To better understand how the Department contracts with entities engaging in overpricing, its process with respect to obtaining cost data from entities, and how Congress can assist the Department in halting price-gouging practices, please answer the following questions no later than June 13, 2019.

 

  1. Does the Department have current contracts with TransDigm? If so, please provide a list of current contracts the Department has with TransDigm along with the contract amounts.

 

  1. Generally, what is the Department’s success rate in obtaining voluntary refunds once it is deemed that the Department was overcharged on a particular contract?  How many voluntary refund requests, Department-wide, are currently pending? 

 

  1. What is the current status of the voluntary refund requests, identified in the report, that the Department requested TransDigm return to the Department? How many other outstanding voluntary refund requests are currently pending with TransDigm?

 

  1. The report stated TransDigm took advantage of its sole-source position on a number of contracts, particularly describing AeroControlex, a TransDigm subsidiary, as monopolistic. What steps has the Department taken to locate or develop alternate sources within the defense industry?

 

  1. The report stated that contractors continually struggle to obtain cost data from TransDigm when attempting to make contracting decisions.

 

  1. Does TransDigm routinely reject the Department’s request for cost data?

 

  1. Does the Department believe that contracting officers possess sufficient authority to enforce requests for uncertified cost data from its contractors? If not, what prohibits contracting officers from enforcing these requests? Please identify the current process for which contracting officers must go through in order to request cost data from entities.

 

  1. The Department has released a memorandum pursuant to DoD IG recommendation 4.c. Will the Department commit to informing me as to the findings of the quarterly reporting that DoD IG recommended? 

 

  1. Does the Department have recommendations as to how Congress can further provide the Department with the necessary authority to combat price-gouging. If so, please provide these recommendations in detail.

 

In a Memorandum from former Secretary of Defense James Mattis dated July 21, 2017, Secretary Mattis expressed that he expected “leaders at all levels of the Department to exercise the utmost degree of stewardship” of taxpayer money. Further, Secretary Mattis stated that “[c]avalier or casually acquiescent decisions to spend taxpayer dollars in an ineffective and wasteful manner are not to recur.” The Department must take appropriate steps to safeguard itself against entities that habitually engage in flagrant waste of the taxpayers’ money and hold those directly responsible for such waste accountable.

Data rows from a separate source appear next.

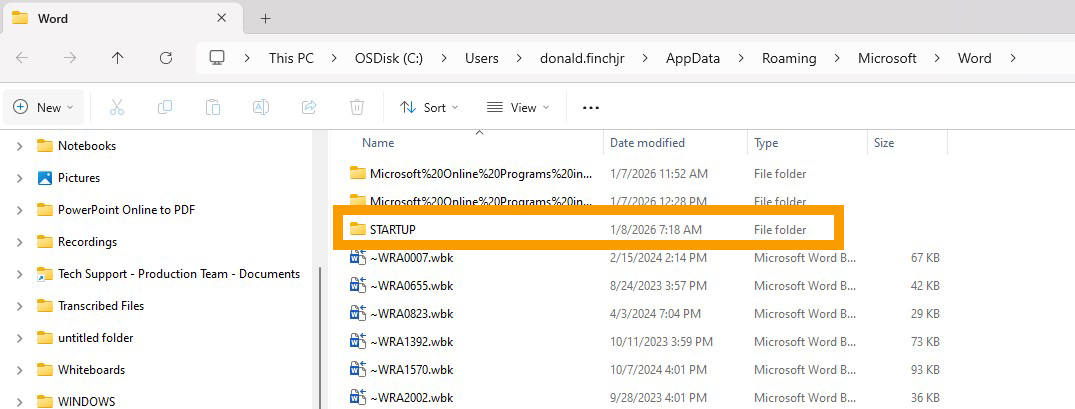Image resolution: width=1075 pixels, height=409 pixels.
Task: Add a new tab with plus button
Action: [265, 18]
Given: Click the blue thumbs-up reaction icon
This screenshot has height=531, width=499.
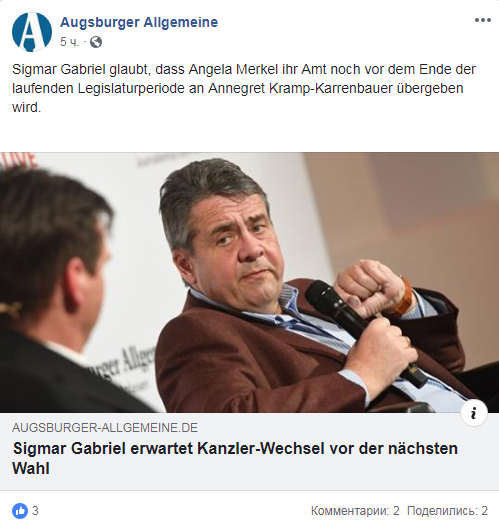Looking at the screenshot, I should pos(20,511).
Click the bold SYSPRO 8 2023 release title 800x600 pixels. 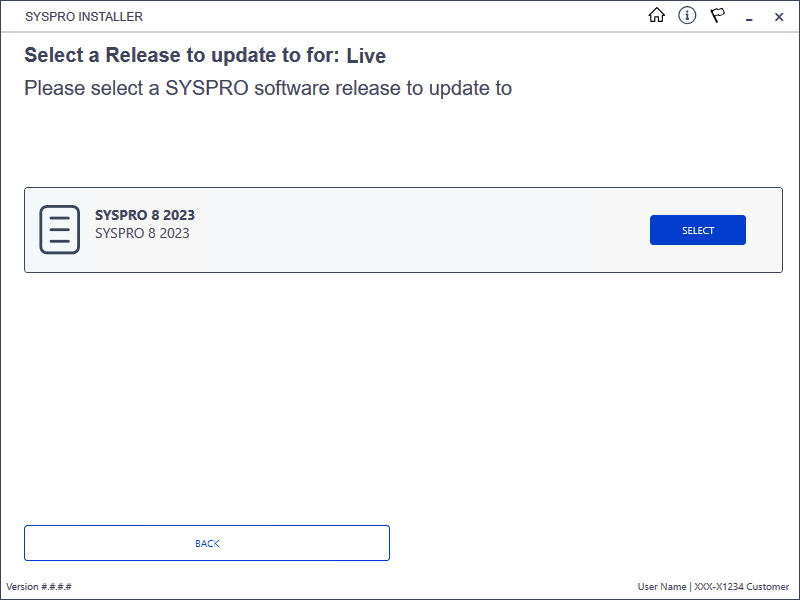pos(145,215)
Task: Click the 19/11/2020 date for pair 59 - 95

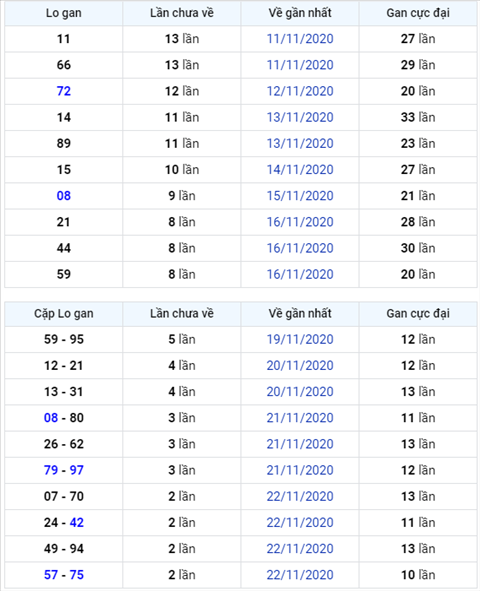Action: click(300, 340)
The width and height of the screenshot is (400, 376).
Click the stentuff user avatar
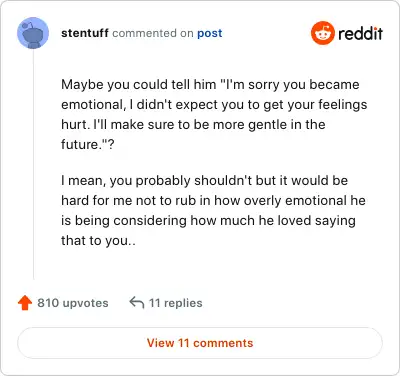pyautogui.click(x=33, y=33)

PS: As a long-time supporter of strong defense and also a long-time watchdog of financial mismanagement and waste at DOD, I am deeply disturbed by the recent IG Report which prompted this letter. It exposes egregious price gouging on spare parts by one company, the TransDigm Group. With a virtual monopoly over those parts, that company is able to “set” prices sky high and has been doing it for 20 years. Responsible officials who knew about it but did nothing to stop it should be held accountable. Mr. Secretary, please resolve this matter before it undermines support for higher DOD budgets.